Structure of the Spfy graph database. Brackets highlight the source of different data points and the software it was generated from. Data are added in as the analysis modules complete, at varying times, and the overall connections are inferred by the database. Non-bracketed sections are sourced from the uploaded genome files or user-supplied metadata. Figure was generated using http://www.visualdataweb.de/webvowl/.

Implementation

The server-side code for Spfy, graph generation and analysis modules were developed in Python, with the front-end website developed using the React JavaScript library (https://facebook.github.io/react/). When new data is added to the database, the following steps are taken:

(i) The upload begins through the website, where user-defined analyses options are selected. The results of these analyses are immediately reported to the user, while all other non-selected analyses are subsequently completed in the background and stored in the database without interaction from the user. The public web service accepts uploads of up to 200 MB (∼50 E. coli genomes uncompressed, or 120 genomes compressed) at a time, though an unlimited amount of data can be submitted to a local instance.

(ii) User-selected analyses are enqueued with the Redis Queue (http://python-rq.org/) task queue. Redis Queue consists of a Redis Database (https://redis.io/) and task queue workers which run as Python processes.

(iii) The workers dequeue the analyses, run them in parallel and temporarily store results in the Redis database.

(iv) Python functions parse the results and permanently store them in Blazegraph (https://www.blazegraph.com/), the graph database used for Spfy.

Data storage

Semantic web technologies describe the relationships between data and have been proposed as an open standard for sharing public information (25), while graph databases are a flexible means of storing this information (26). Biological data can be a genome, contiguous DNA sequence or gene, and these are linked together in a searchable graph structure using existing ontologies. This system is flexible and allows novel data to be incorporated into the existing graph.

The permanent storage of results is as a one-time cost, which avoids re-computation when the same analysis is re-run. During analyses, Spfy searches the graph for all data points annotated with the queried ontology term. This graph data is then converted into the required structure, usually numerical arrays, for the given analysis module.

In a graph database, a search can begin at any node or attribute. This is in contrast to an Structured Query Language (SQL) database, which requires a predefined schema, or a NoSQL database, which treats data as documents with varying structure.
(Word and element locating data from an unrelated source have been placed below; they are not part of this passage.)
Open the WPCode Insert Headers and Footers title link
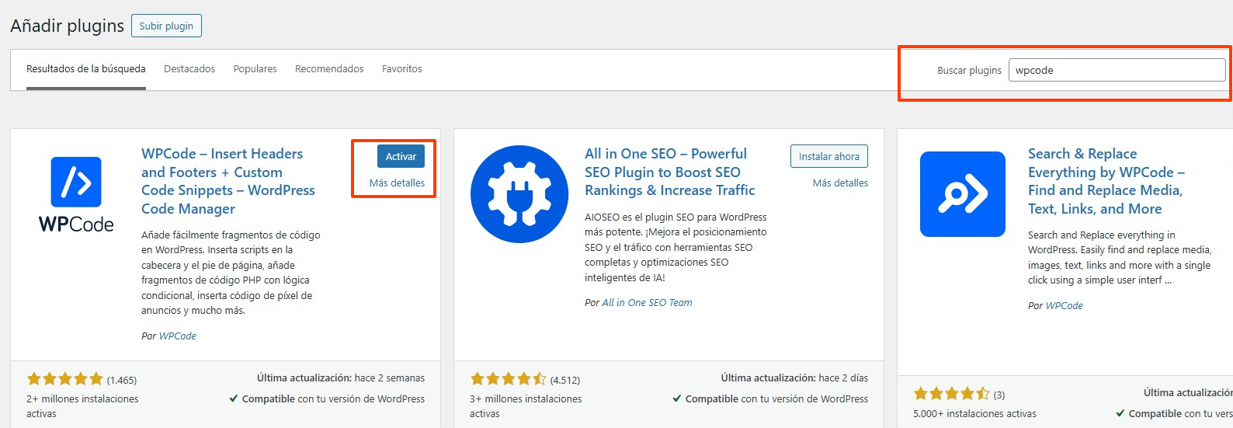The width and height of the screenshot is (1233, 428). pos(227,181)
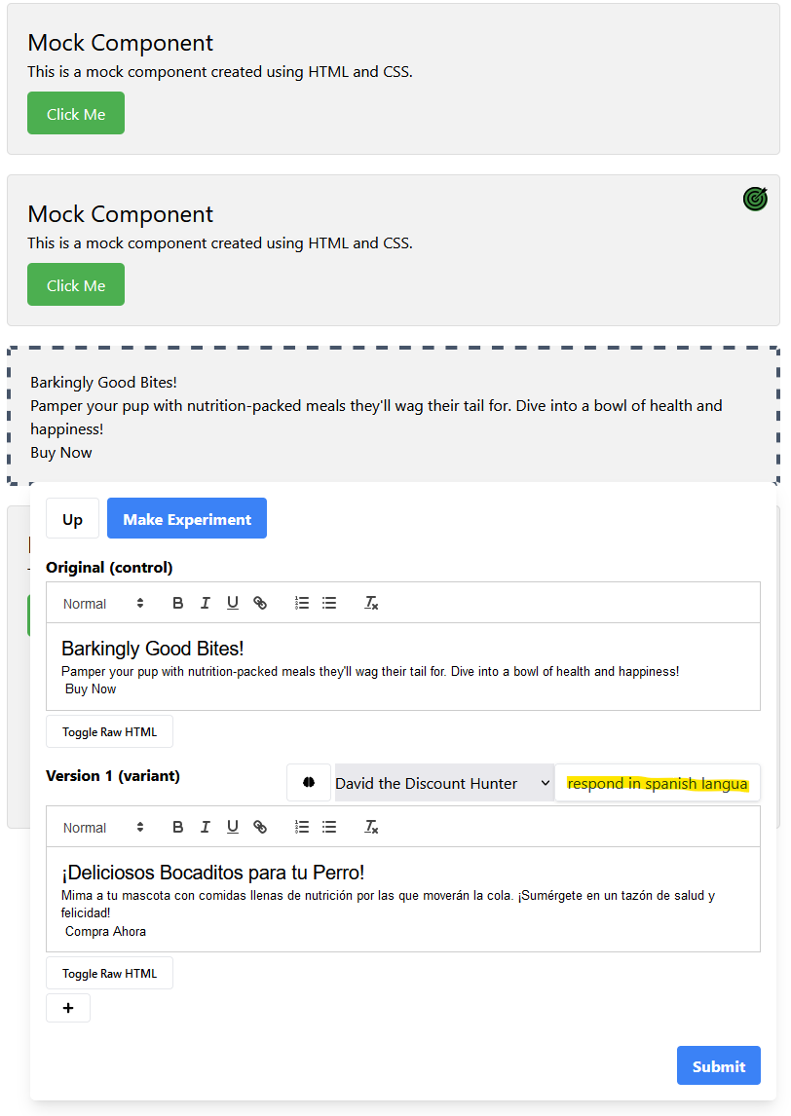Toggle Raw HTML for Original control
Image resolution: width=791 pixels, height=1116 pixels.
(109, 731)
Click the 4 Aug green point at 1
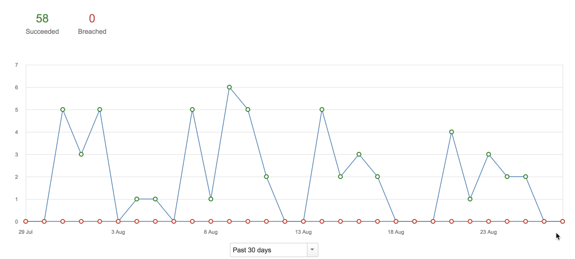 point(137,199)
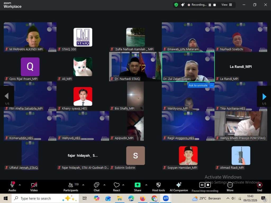271x203 pixels.
Task: Click the red End meeting button
Action: [x=260, y=187]
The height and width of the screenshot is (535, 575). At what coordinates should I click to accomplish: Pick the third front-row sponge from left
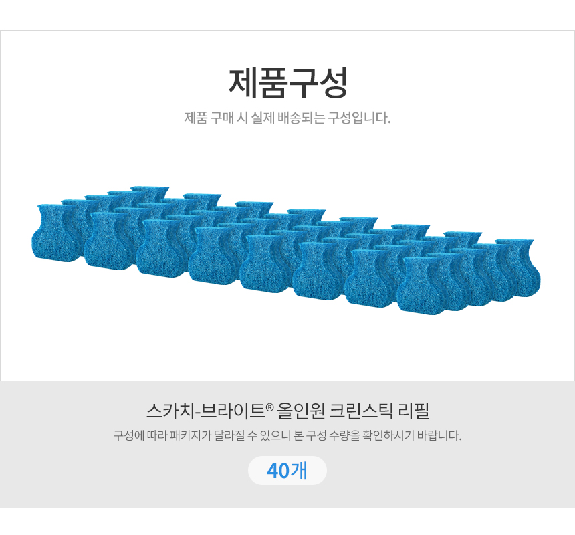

For example, the addition of a new analysis module would typically require a new table definition in an SQL database or the addition of a new document type in a NoSQL database. With a graph database, new nodes or attributes are added and then connected to existing data, removing the need for explicit joins or data conversions. Currently, all data associated with the analyses pipelines (subtyping, pangenome etc) are stored in the database. The graph database was designed to store required data in an efficient manner. For example, Spfy does not store redundant entries; there is only one instance of any given AMR or VF gene represented as a node in the database. The platform will create a new edge between additional genome isolates and existing AMR/VF nodes. Additionally, data can be added to Spfy in parts, and the database will infer the correct connections between the data.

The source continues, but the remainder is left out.